Data entries
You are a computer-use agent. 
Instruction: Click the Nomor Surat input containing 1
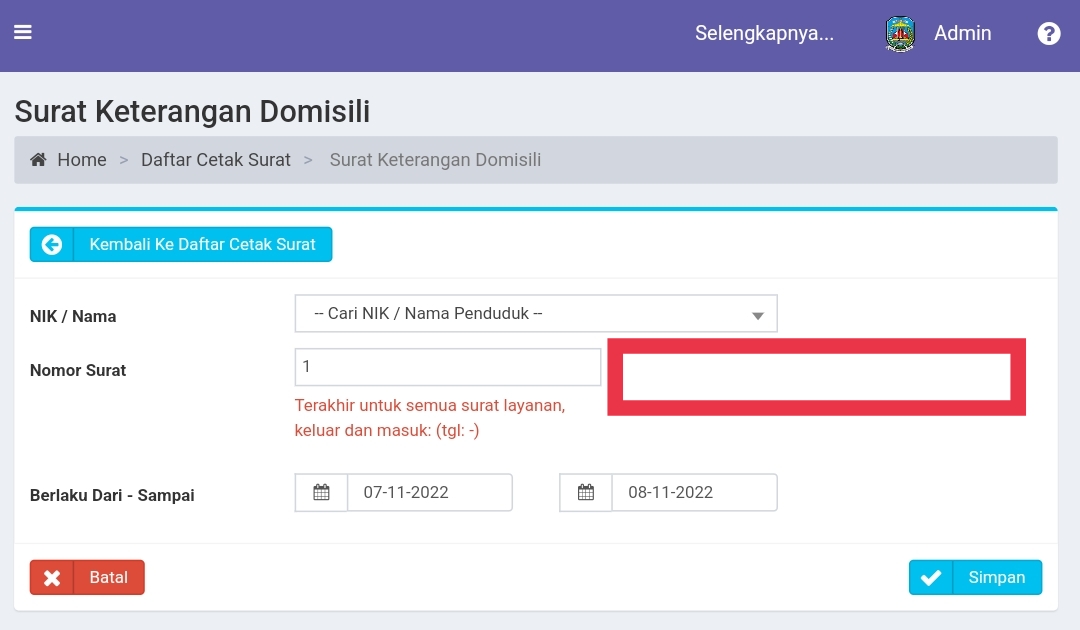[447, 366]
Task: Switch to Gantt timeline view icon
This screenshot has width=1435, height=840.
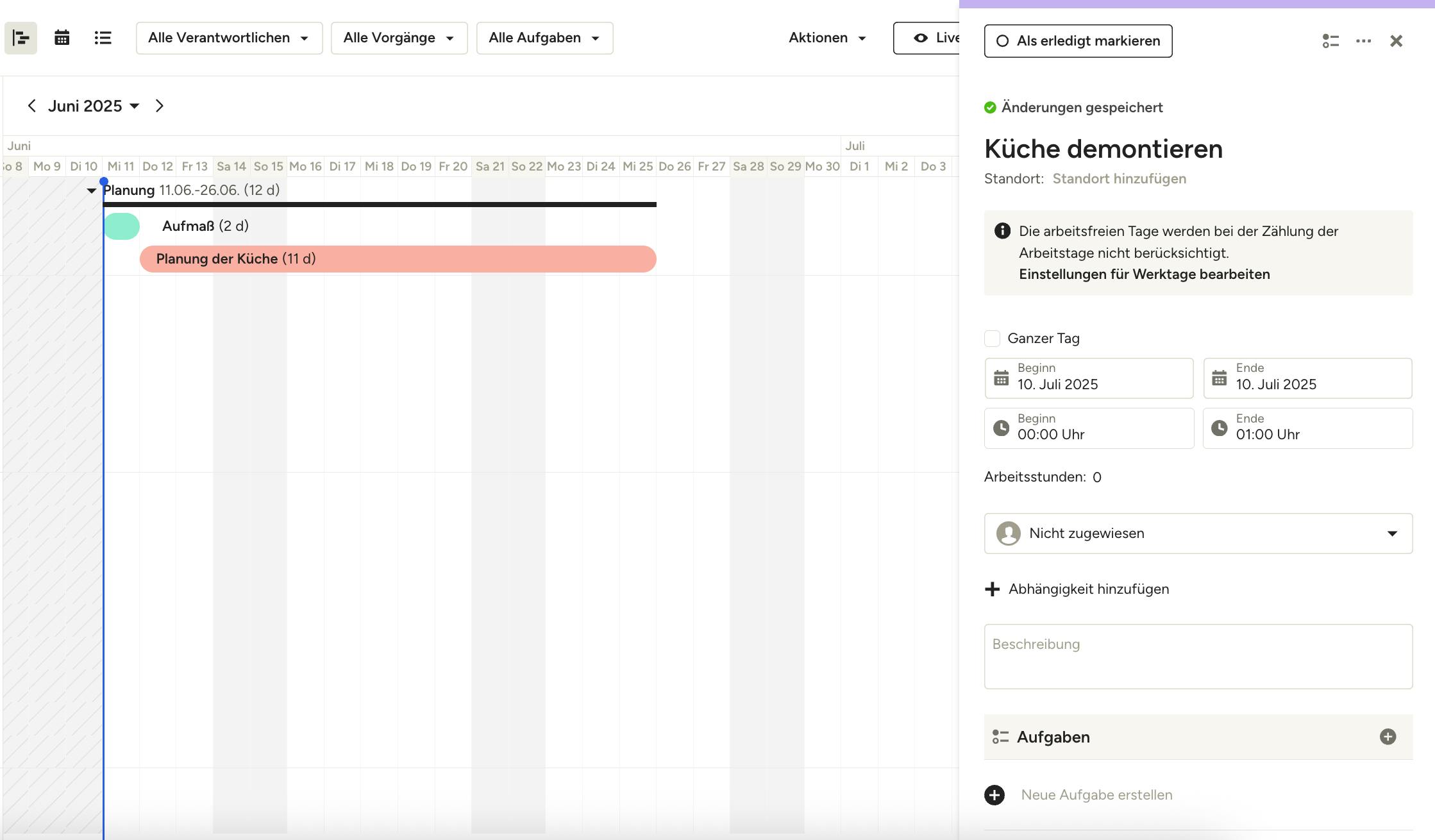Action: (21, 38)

» YOUR GOAL
Word for word, repeat each record above; leave out every picture.

» ANSWER BELOW
You are a computer-use agent. 
Instruction: Click the Nomor Surat input containing 1
[447, 366]
Task: Switch to Gantt timeline view icon
This screenshot has width=1435, height=840.
Action: (21, 38)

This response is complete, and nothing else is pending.